Untuk tetap menjaga kelestarian budaya dan tradisi nyekar, diperlukan sosialisasi kepada generasi muda di sosial media-Freepik-Pinterest

Untuk menyelamatkan tradisi nyekar yang merupakan bagian dari identitas budaya kita dari berbagai ancaman yang ada, diperlukkan adanya langkah-langkah konkret. Pertama yaitu dengan edukasi dan sosialisasi yang menekankan pada pentingnya tradisi nyekar kepada generasi muda khususnya baik melalui media sosial, kurikulum pendidikan, atau platform digital lainnya yang mudah diakses.

Kedua, diperlukan adanya adaptasi antara tradisi tersebut dengan gaya hidup yang serba modern seperti saat ini, misalnya menyesuaikan waktu nyekar yang fleksibel bagi masyarakat perkotaan.  Langkah berikutnya adalah, perlu adanya revitalisasi nilai spiritual yang ditekankan dengan menghindari praktik-praktik yang mungkin akan menyimpang mungkin dengan adanya kajian tentang makna ziarah kubur.

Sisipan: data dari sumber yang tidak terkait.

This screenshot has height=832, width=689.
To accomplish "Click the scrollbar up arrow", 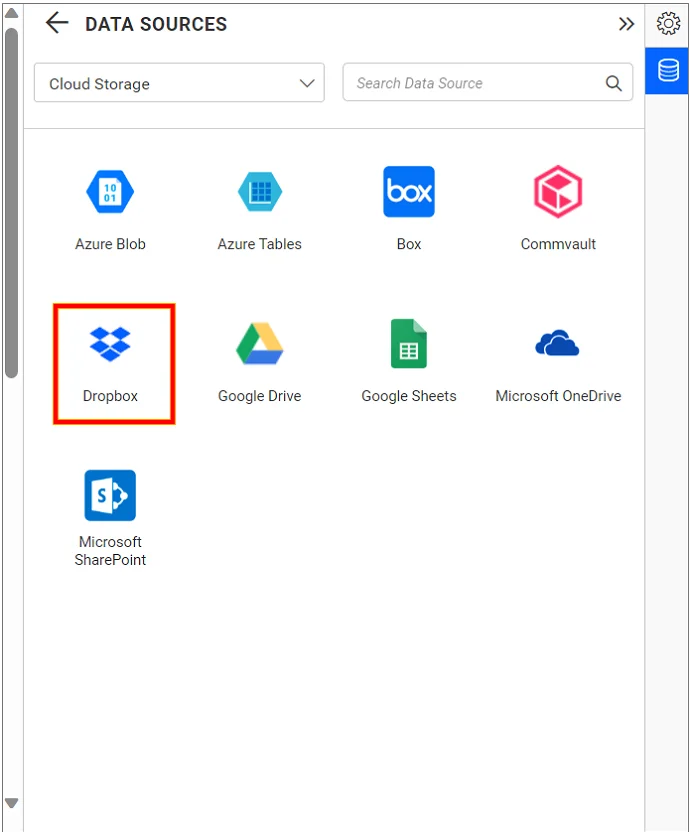I will 11,15.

BACA JUGA: Hukum dan Adab Ziarah Kubur Jelang Ramadan, Jangan Lakukan Perbuatan Terlarang

Kemudian terlibatnya tokoh agama dan masyarakat juga salah satu upaya penting untuk memberikan pemahaman yang benar pada makna dilakukannya Nyekar atau ziarah kubur. Dengan langkah-langkah konkret tersebut sebagai upaya pelestarian tradisi nyekar diharapkan tradisi tersebut tetap relevan dan terjaga eksistensinya tanpa menghilangkan esensi spiritualnya.

Nyekar bukanlah hanya sekedar tradisi tahunan,   nyekar sebelum lebaran adalah warisan budaya yang penuh makna. Tradisi ini menunjukkan kemampuan masyarakat Indonesia untuk mengintegrasikan nilai-nilai agama dengan kearifan lokal.

Untuk mempertahankan relevansi tradisi ini, upaya pelestarian dan adaptasi harus terus kita lakukan, meskipun menghadapi berbagai tantangan di era modern. Jika kita membiarkan tradisi tersebut terlupakan dan tergeserkan akibat perubahan zaman maka kita juga akan kehilangan sebuah tradisi yang menjadi identitas budaya kita.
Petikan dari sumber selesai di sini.